Outgoing Atlanta Fed President Rafael Bostic reflects on nine years leading one of 12 regional Federal Reserve Banks, addressing simultaneous economic disruptions — tariffs, AI-driven labor shifts, immigration contraction, and geopolitical instability — that render traditional monetary policy models unreliable and force decision-making through direct business and consumer outreach.

Key Questions Answered

  • Model Reliability in Crisis: When multiple unexpected shocks occur simultaneously — pandemic, European war, sweeping tariffs — historical economic models lose predictive accuracy. Bostic advises shifting from model-dependent forecasting to direct engagement with business decision-makers and consumers to understand real-time behavior, treating monetary policy as art rather than formula during high-uncertainty periods.

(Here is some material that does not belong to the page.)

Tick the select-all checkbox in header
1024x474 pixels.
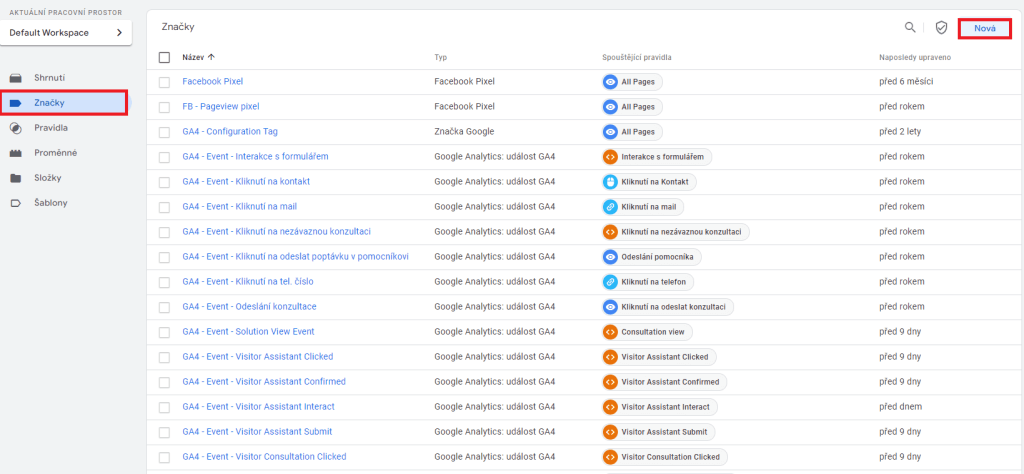165,57
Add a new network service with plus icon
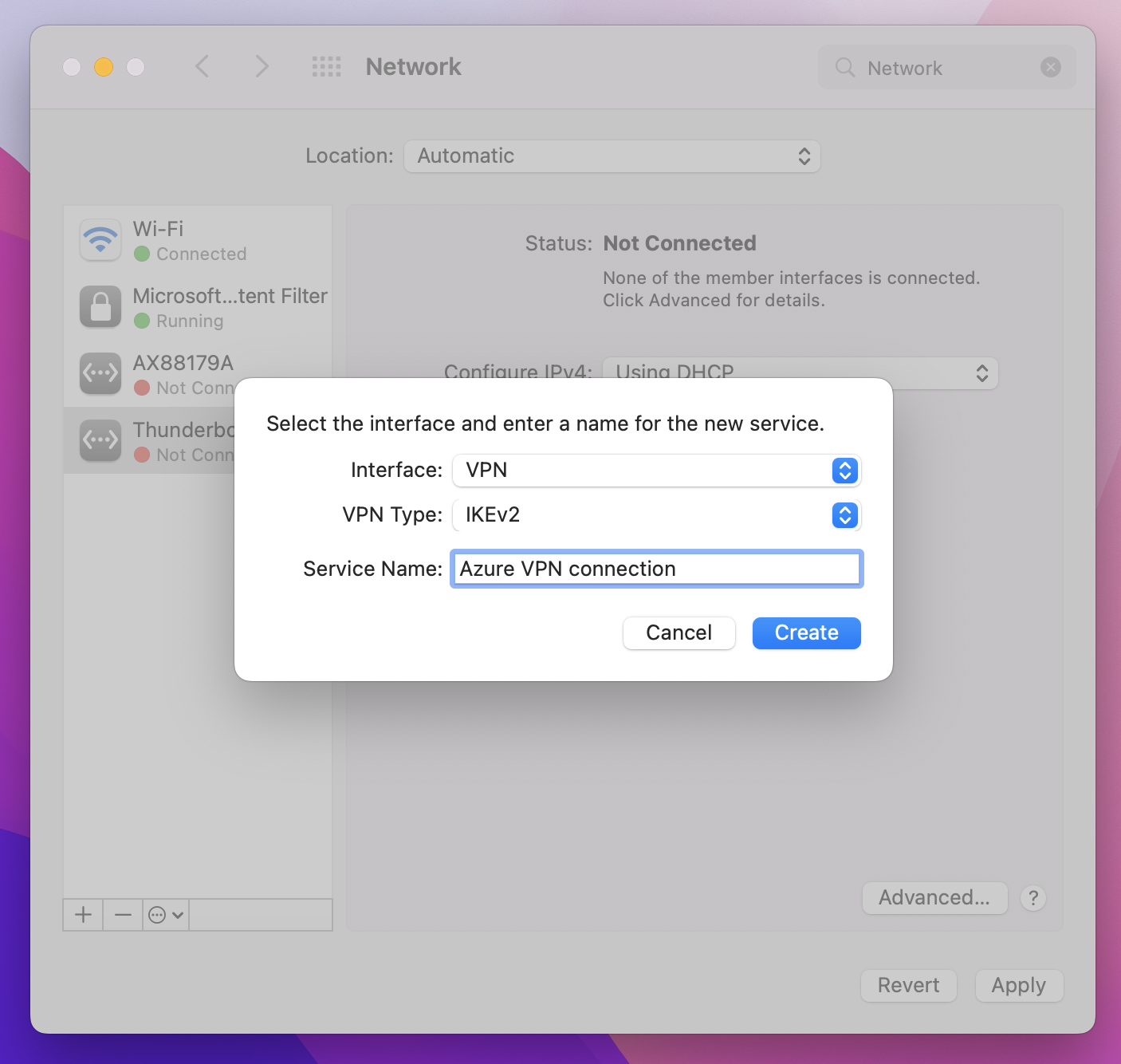Viewport: 1121px width, 1064px height. 82,914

  • Tariff Magnitude Miscalculation: Businesses entering 2025 anticipated tariff levels roughly 20% of what April's announcements actually delivered. The gap forced companies and households to delay, postpone, and creatively reroute supply chains, stretching tariff impacts across a longer timeline — but generating significant stress, particularly for small businesses with limited financial buffers to absorb structural cost shocks.
  • K-Shaped Consumer Spending: Aggregate consumer spending remains elevated not because all consumers are healthy, but because upper-income households — who drive a disproportionate share of GDP — continue spending freely. Lower-income households are actively substituting cheaper alternatives. Policymakers and analysts should disaggregate spending data by income percentile rather than relying on headline consumption figures for economic assessment.

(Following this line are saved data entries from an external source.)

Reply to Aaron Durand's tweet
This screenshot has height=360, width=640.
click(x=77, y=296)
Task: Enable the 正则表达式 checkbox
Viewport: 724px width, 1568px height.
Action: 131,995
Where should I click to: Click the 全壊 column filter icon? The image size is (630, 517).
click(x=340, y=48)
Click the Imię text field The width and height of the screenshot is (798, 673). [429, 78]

  • Labor Market Signal Distortion: A single monthly jobs number now carries a different meaning than one year ago. Reduced immigration has contracted labor supply while AI adoption reduces hiring demand. Bostic recommends analyzing labor data alongside capital investment and technology adoption trends simultaneously, since lower hiring figures may reflect strategic workforce optimization rather than economic weakness or recessionary pressure.

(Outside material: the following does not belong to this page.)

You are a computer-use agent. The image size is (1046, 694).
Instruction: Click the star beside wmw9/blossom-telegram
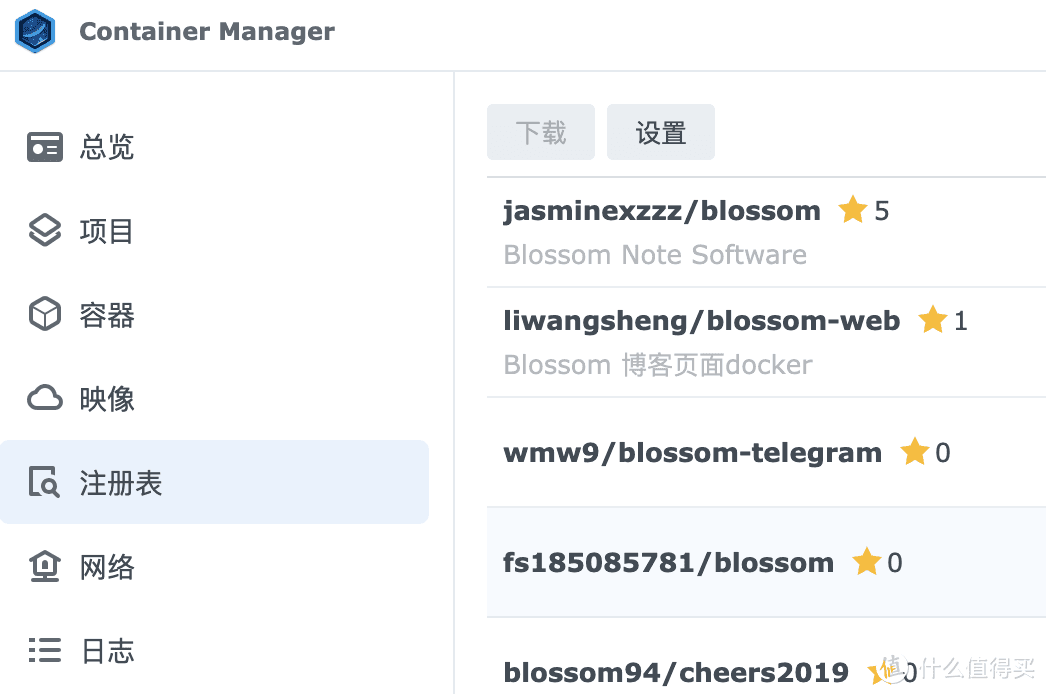tap(914, 452)
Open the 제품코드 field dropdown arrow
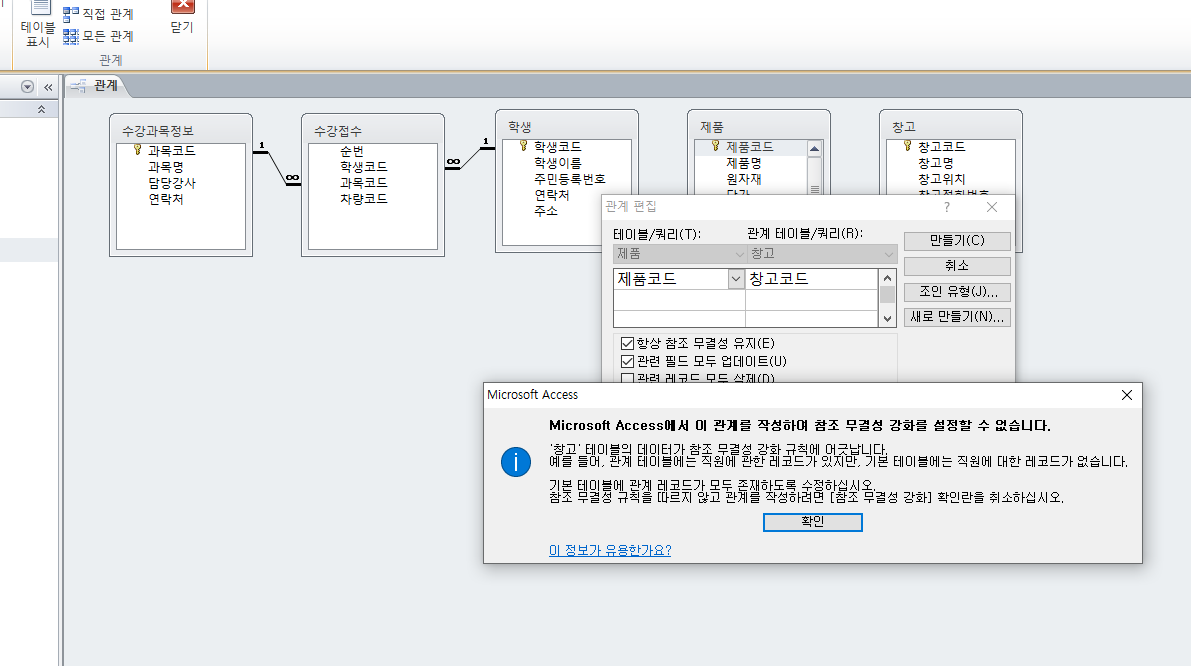This screenshot has height=666, width=1191. pyautogui.click(x=736, y=279)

  • Inflation Credibility Risk: Every month the Fed remains above its 2% inflation target increases the probability that businesses and households recalibrate long-term expectations to 3%, permanently altering investment risk calculations. Bostic frames maintaining credible commitment to the 2% target as the Fed's most consequential near-term priority, warning that perceived loss of resolve compounds the underlying inflation problem itself.

Notable Moment

Bostic, typically characterized by steady optimism across years of interviews, acknowledged making monetary decisions in conditions resembling a fog — yet still maintained no recession appears in his outlook, citing resilient business feedback from early 2025 as evidence the economy retains meaningful productive capacity despite widespread uncertainty.